Her heart was thumping like a bongo drum in her chest. She kept waiting to see Madsen come out of those trees. She could hear him yelling, and that gave her confidence that he wasn’t free yet.
“This is Sadie Hoffmiller,” she said, and noticed her breathing was becoming even more shallow than before. Maybe the shock was catching up to her. “Please answer me!”
She waited. The wind blew through the trees and she noticed lazy snowflakes falling from the sky. She looked up at the gray sky above her and sent a silent thanks toward heaven. God had spared her that moment she’d asked for. Would he spare her another one?

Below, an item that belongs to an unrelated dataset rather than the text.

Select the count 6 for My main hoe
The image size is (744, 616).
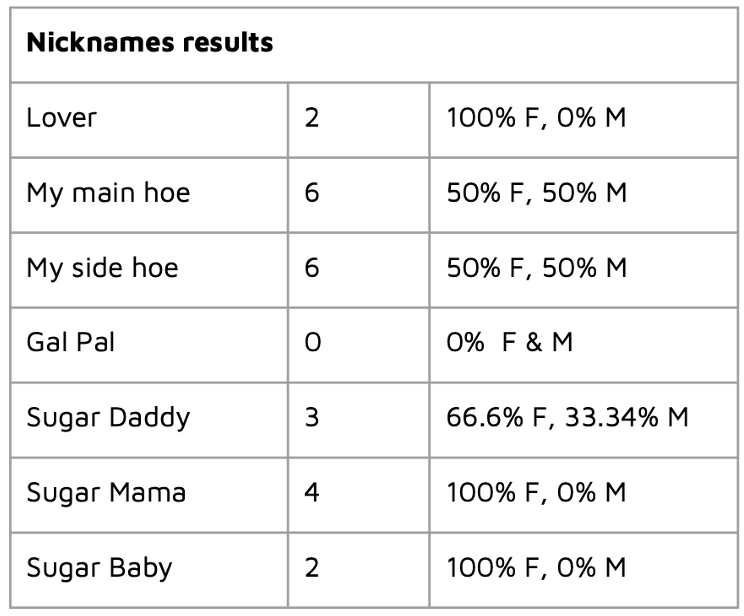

The speaker continued in its silence and she wondered if perhaps the damage to the car had rendered it useless, though it had worked earlier. But there wasn’t even the sound of static now. Just in case they could hear her, she gave her location before turning away from the car. Her face was swollen, her eyes still burned, and her chest was difficult to inflate, but she had to get back. She had to get Trevor, clear Jack, confront Carrie, tattle on Madsen, and . . . find someone to teach her Sunday School class on Sunday. Surely the kids would be terrified if they saw her like this.
Then she remembered her cell phone. She opened the back door of the car and found it on the floor. She immediately tried to call Breanna. The words “No Service” blinked back at her and she wanted to scream; she would have if her throat wasn’t still burning. After pausing for a moment, she went into her messaging program and typed out a text message telling her daughter where she was. She sent it to her outbox where it would wait for cell phone service to return.